Through Wednesday, Oct. 31

Sonorous Road Theatre, Raleigh  

If you get a little thrill from reading other people’s mail, regard the magnified version of a letter from August 1848 posted outside Sonorous Road Theatre. In a none-too-steady hand, a woman writes for help from a fellow spiritualist. Her colleague is slipping into grief-induced madness after the death of his wife. The woman writes that she plans to mesmerize him, opening a psychic portal for her correspondent to enter his nightmares. “Explore … experience as much as you can. Your human touch, your presence alone should help restore some sanity—some humanity,” she writes.

More than a minor footnote in literary history, the letter’s author is Sarah Helen Whitman. The man she’s writing about is Edgar Allan Poe.

The premise alone of The Strange City of Edgar Allan Poe reveals that cowriters and directors Christian O’Neal and Michelle Murray Wells, the artistic director of Sonorous Road, have done a bit of digging into the last two years of Poe’s dark life. After his young wife, Virginia, died from tuberculosis in 1847, Poe became unstable, falling deeper into the depression and alcoholism he had fought for years.

O’Neal and Murray cast those attending this intriguing immersive-theater work as psychic explorers who enter the fractured consciousness of the macabre poet and writer—the strange city of the title.
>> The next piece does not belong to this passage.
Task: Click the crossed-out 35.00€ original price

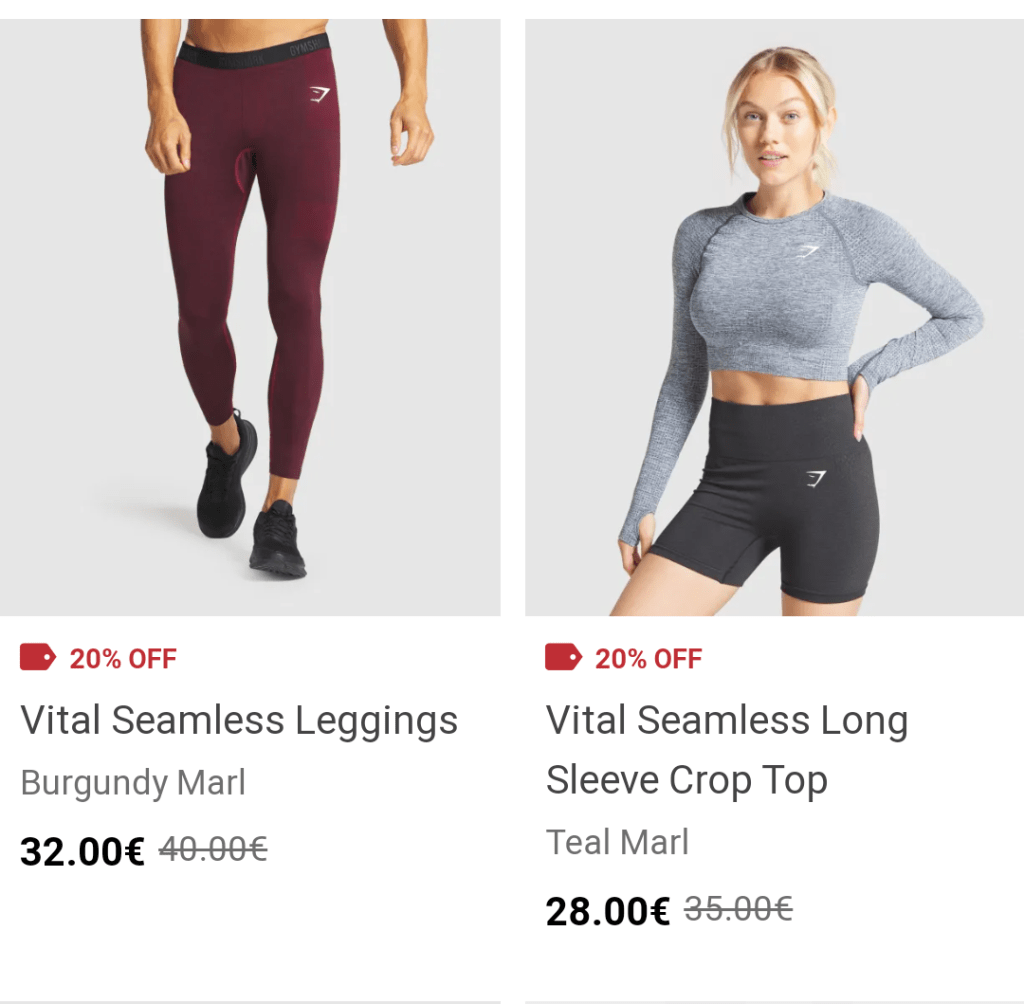Action: point(738,910)
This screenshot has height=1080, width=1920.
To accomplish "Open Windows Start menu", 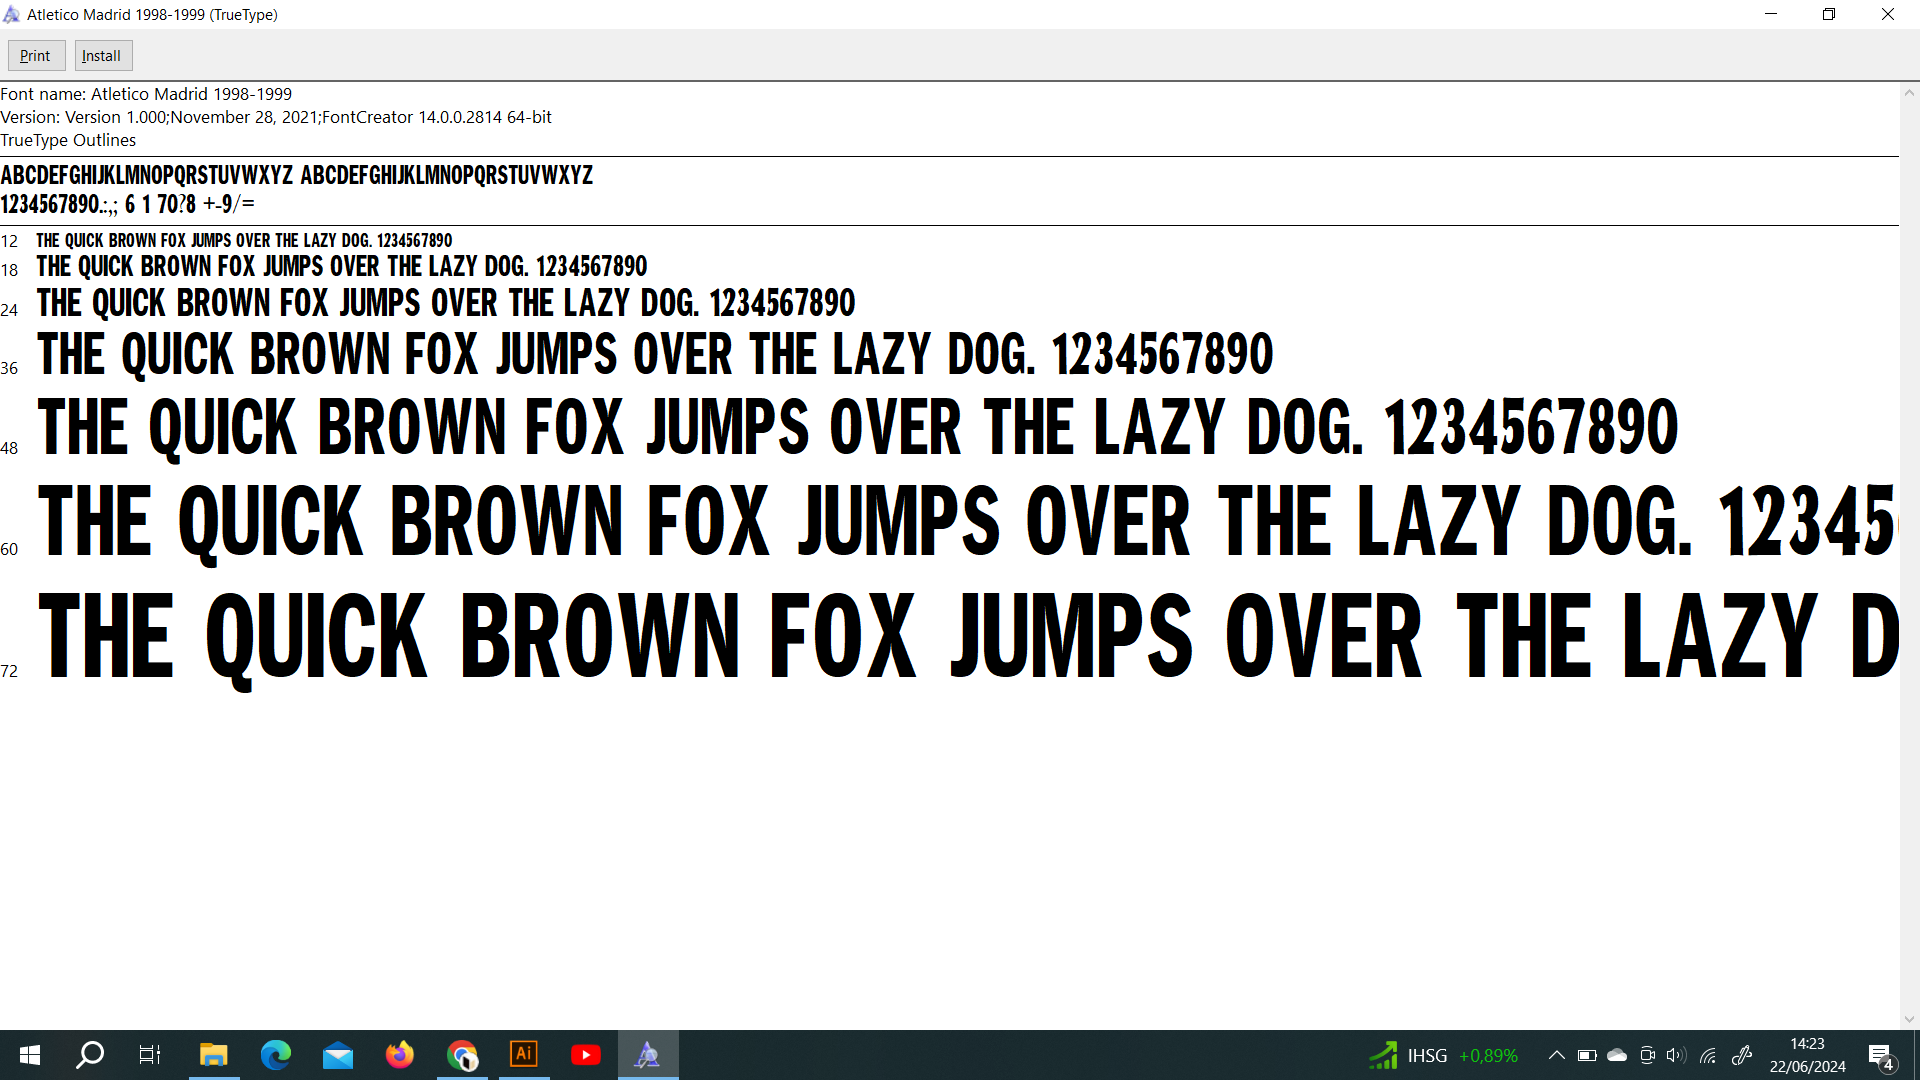I will click(30, 1055).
In doing so, the imaginative production raises the stakes from the company’s 2017 Halloween show, House of the Fury. With no guide to lead us through the maze-like series of rooms and corridors after the first chamber—a writer’s office, violently smashed beyond repair—we’re left to encounter characters in fragments from Poe’s stories, including Clare Vestal’s unstable narrator from “The Tell-Tale Heart” and Douglas Kapp and Lia Fitzgerald’s melodramatic King and Queen Pest from “The Masque of the Red Death.” Michael Bacigalupo does uncanny work as a Hop-Frog who seems an exhausted, bewildered, thinly masked proxy for what remains of the embattled Poe. These characters increasingly overlap and encounter people from Poe’s life, including Elena Mulligan’s dead but still soulful Virginia. It’s disappointing when isolated cast members clearly don’t rise to the level of the above-mentioned actors.

In Strange City’s jigsaw script, characters unite as they struggle to break behavior patterns as deeply embedded as Poe’s haunting verses. A prologue confirms the author’s fate when a love from beyond the grave ultimately proves healthier than the ones on this side of it.